Patients with dementia often have longer hospice stays and require more intensive and expensive levels of care compared to others. A key consideration is that dementia patients have a less predictable course than those with cancer, for whom the hospice benefit was initially designed.

“Today, the requirement of a six-month prognosis is outdated. Chronic illnesses—such as Alzheimer’s disease and related dementias, stroke (cerebrovascular accident), and lung and heart diseases (that is, chronic obstructive pulmonary disease, congestive heart failure) — have a less predictable health trajectory, making a six-month prognosis difficult,” Wallace and Wladkowski wrote in Health Affairs. “Patients with chronic illnesses encompass more than half of hospice cases and are more likely to experience a live discharge compared to patients with cancer.”

Live discharges are disruptive to patients and families and could mean that terminally ill individuals do not receive adequate care at the end of life, according to the two authors, who argue that these incidents are critical care transitions that contribute to increased hospitalizations and emergency department visits.

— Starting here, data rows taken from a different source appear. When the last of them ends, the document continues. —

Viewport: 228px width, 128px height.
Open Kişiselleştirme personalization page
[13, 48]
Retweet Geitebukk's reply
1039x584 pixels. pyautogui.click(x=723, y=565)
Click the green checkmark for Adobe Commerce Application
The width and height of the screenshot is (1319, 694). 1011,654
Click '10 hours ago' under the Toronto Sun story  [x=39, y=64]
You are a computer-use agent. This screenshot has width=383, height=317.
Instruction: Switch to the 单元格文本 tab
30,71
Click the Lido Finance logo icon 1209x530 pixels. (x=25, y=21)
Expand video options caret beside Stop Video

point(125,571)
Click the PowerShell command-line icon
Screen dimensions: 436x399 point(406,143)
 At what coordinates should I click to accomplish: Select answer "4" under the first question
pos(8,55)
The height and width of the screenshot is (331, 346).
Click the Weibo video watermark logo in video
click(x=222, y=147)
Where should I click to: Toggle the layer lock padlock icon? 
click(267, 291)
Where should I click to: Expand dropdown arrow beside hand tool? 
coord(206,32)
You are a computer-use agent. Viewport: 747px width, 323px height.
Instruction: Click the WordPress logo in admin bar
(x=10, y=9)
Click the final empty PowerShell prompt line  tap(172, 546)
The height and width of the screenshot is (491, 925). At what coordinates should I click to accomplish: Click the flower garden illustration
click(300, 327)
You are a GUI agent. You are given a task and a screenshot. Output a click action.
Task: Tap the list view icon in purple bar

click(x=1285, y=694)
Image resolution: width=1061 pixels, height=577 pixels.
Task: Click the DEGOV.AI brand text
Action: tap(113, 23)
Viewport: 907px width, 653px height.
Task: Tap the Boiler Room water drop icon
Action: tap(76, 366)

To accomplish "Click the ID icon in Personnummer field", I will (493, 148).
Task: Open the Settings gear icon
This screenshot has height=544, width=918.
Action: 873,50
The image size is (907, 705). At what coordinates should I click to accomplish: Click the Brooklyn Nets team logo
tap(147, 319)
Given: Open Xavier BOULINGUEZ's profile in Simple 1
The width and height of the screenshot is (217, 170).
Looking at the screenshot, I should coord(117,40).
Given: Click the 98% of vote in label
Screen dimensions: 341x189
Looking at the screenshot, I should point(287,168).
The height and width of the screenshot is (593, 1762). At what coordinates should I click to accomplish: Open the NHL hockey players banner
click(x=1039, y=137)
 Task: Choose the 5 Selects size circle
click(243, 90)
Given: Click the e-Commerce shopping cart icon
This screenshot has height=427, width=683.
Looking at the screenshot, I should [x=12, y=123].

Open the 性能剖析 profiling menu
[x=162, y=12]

“Although a discharge due to stabilization or lack of decline might sound like a positive outcome — and is often presented as such by hospice teams — most individuals are left struggling to replicate the supportive services that hospice provided — medication delivery, supplies and equipment, access to support around the clock, and routine visits with interprofessional team members,” the authors wrote. “When these services cannot be replicated, patients and caregivers are left to deal with the loss of these services, citing experiences of grief and abandonment.”